What needs to be done:
Every entry below should be printed exactly, without its images.

(Dataset records)
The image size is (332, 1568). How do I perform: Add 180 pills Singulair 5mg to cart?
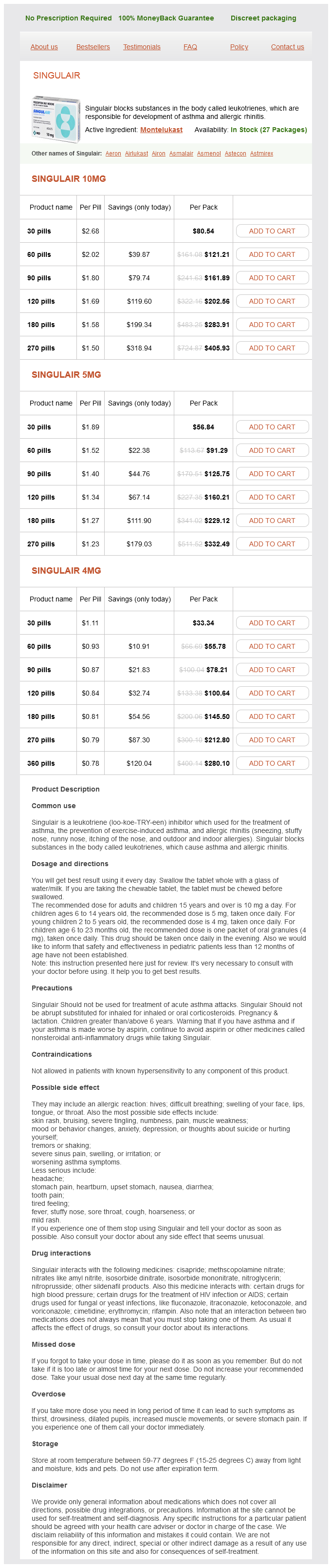272,521
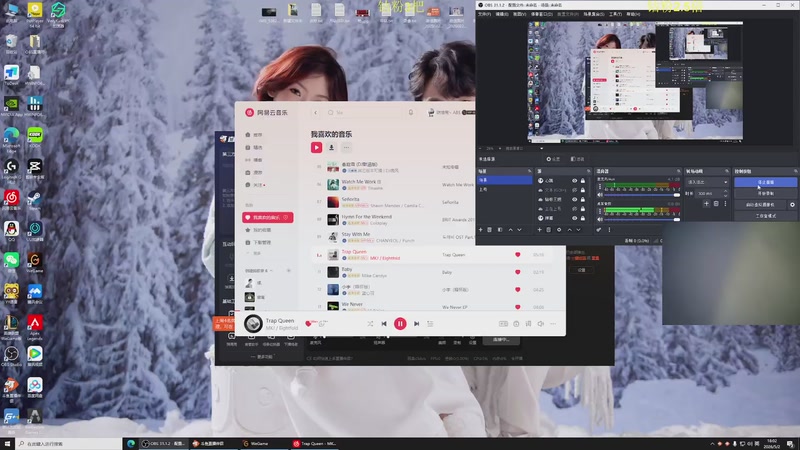Open the player volume speaker icon
This screenshot has height=450, width=800.
coord(540,323)
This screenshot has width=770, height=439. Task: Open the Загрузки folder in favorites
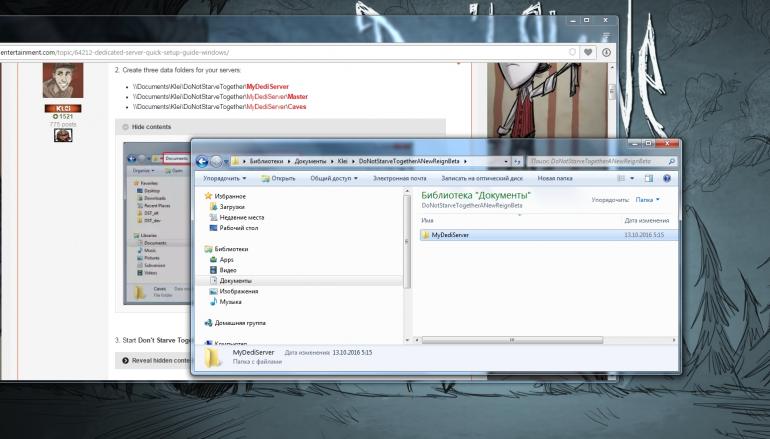(x=231, y=205)
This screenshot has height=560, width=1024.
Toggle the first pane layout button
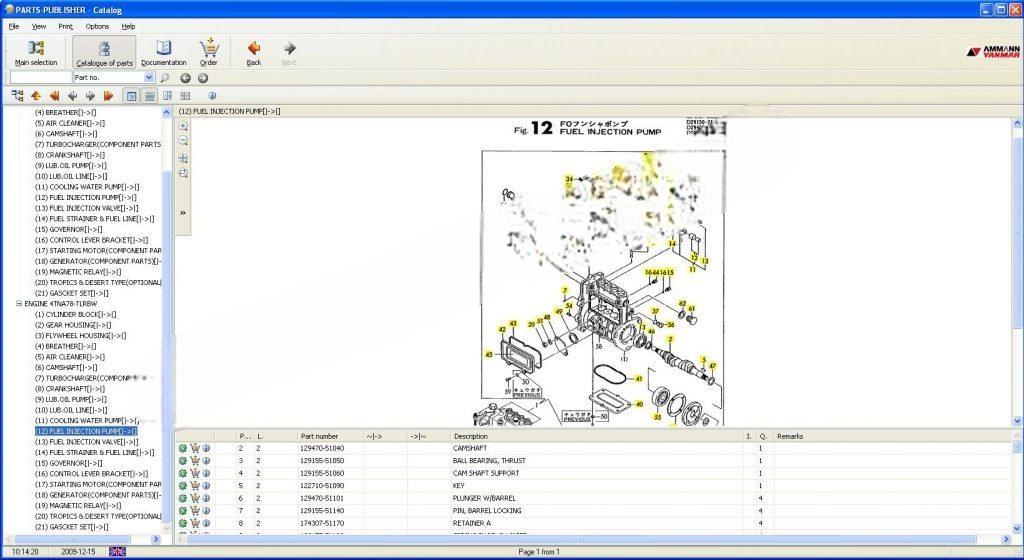(x=131, y=96)
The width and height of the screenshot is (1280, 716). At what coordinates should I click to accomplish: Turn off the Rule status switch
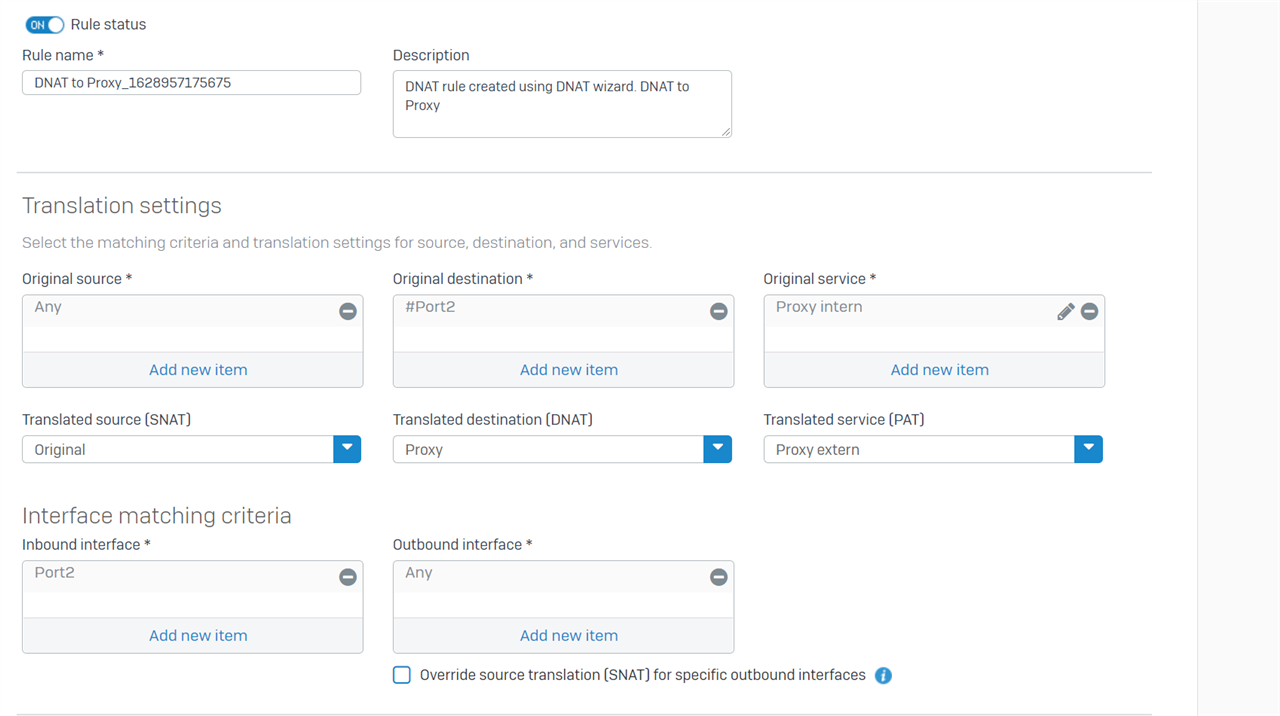(x=44, y=25)
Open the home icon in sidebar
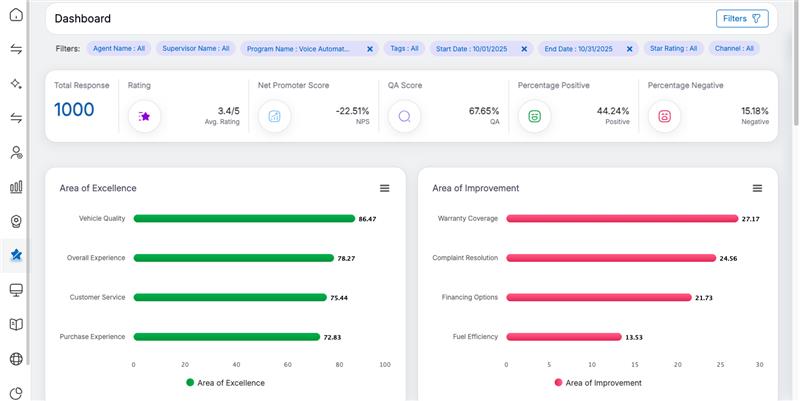Screen dimensions: 800x401 click(x=15, y=14)
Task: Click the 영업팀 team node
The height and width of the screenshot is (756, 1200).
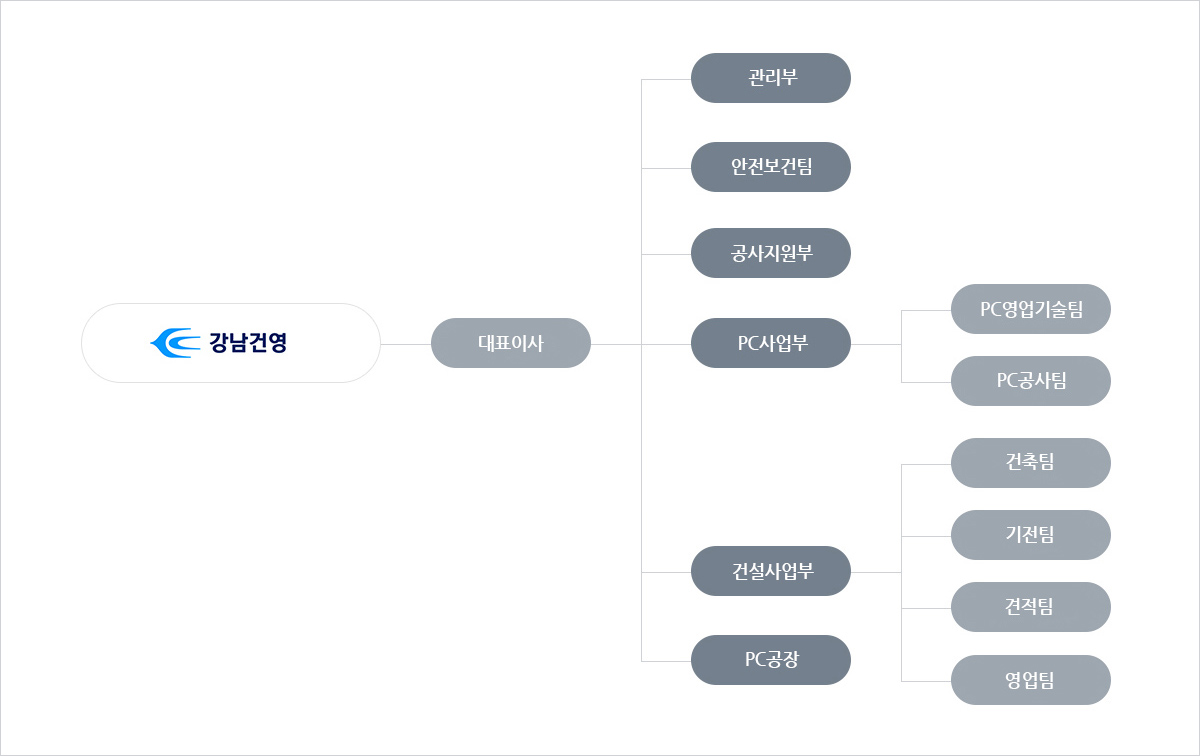Action: 1031,680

Solution for this problem:
The image size is (332, 1568). How do I perform: Add 180 pills Singulair 5mg to cart?
272,521
Open the player volume speaker icon
This screenshot has height=450, width=800.
coord(540,323)
This screenshot has width=770, height=439. Task: Open the Загрузки folder in favorites
(x=231, y=205)
This screenshot has height=560, width=1024.
Toggle the first pane layout button
(x=131, y=96)
The width and height of the screenshot is (1280, 716). At what coordinates should I click to accomplish: Turn off the Rule status switch
(x=44, y=25)
Open the home icon in sidebar
Screen dimensions: 800x401 click(x=15, y=14)
Task: Click the 영업팀 team node
The height and width of the screenshot is (756, 1200).
Action: 1031,680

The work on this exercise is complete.